Given problem
Extend the guide on keeping photos posted online safe, picking up right after its final sentence.

Stories of people's online photos being used for nefarious purposes are easy to find: A soldier's photo was stolen off MySpace, posted by scam artists under a fake Match.com account and used to con one woman out of thousands of dollars. One blogger found her family's photo being used as an advertisement in the Czech Republic. Another mother's photo of her 4-year-old was pulled off Flickr and posted on a Brazilian social networking site where it was rated for "sexiness."
The convenience of sharing photos with friends (and non-friends) through social networking sites and blogs is undeniable. Unfortunately, so are the dangers. Not only can photos be stolen and used by strangers, but many photos, especially those taken by phones or devices with GPS technology, contain tags that reveal exactly where the photos were snapped. In other words, if a parent takes a photo of his or her child playing at home and then posts it online, it's possible for strangers to know exactly where they live.
A few simple steps can dramatically reduce your chances of falling victim, and there's no need to give up photo-sharing altogether. Here are six steps everyone should take to protect themselves and their families when posting photos online:
1. Check your privacy settings. Facebook and many other social networking sites give users options when it comes to who can view their photos and personal information. On Facebook, users can specify that they want only their "friends" to view their photos, or "friends of friends," or "everyone." (To check your settings, log in to your account and go to "privacy settings.")

Data entries
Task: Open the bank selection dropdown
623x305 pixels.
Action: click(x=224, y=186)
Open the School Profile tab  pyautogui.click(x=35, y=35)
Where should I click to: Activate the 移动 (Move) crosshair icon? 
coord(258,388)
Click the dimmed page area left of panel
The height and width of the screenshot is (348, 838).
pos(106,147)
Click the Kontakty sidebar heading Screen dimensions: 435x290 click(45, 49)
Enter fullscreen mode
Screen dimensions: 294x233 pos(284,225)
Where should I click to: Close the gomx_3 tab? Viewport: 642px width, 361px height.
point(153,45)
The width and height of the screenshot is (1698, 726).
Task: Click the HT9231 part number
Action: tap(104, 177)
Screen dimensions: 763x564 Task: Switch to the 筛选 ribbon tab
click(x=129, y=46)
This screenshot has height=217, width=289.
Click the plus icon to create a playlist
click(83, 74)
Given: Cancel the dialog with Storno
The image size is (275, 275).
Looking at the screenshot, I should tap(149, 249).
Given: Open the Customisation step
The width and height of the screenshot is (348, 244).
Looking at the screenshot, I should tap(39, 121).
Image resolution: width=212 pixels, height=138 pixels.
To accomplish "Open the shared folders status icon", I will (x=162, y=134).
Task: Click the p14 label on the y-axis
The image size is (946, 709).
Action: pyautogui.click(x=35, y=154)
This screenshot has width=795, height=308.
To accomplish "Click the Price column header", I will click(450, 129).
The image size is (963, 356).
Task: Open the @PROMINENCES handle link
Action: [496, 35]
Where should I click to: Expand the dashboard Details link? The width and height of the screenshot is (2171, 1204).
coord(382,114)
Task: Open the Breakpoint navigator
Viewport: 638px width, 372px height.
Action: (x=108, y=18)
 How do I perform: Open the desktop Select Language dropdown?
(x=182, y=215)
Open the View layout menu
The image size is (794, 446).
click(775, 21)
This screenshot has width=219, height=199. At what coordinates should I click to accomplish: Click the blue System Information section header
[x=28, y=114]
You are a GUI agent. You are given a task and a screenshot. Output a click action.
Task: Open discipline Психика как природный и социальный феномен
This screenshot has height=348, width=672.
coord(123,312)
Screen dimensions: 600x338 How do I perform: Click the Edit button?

Exercise response
2. Know who your friends are. If you have hundreds of friends on Facebook, chances are you don't know them all that well. Take a moment to review your friends list to make sure everyone still sounds familiar. Perhaps you accepted a friend request from an old high school classmate, but he or she appears to have grown up into an odd person. You might want to consider de-friending him or her.
3. Disable GPS technology before taking photos with a smartphone if you plan to post the photos online. Even some regular cameras have this technology, so check what information is included with your photos before posting them online. You should be able to turn off the high-tech feature before snapping, and you might want to consider doing so when you are in your home or places you frequent often.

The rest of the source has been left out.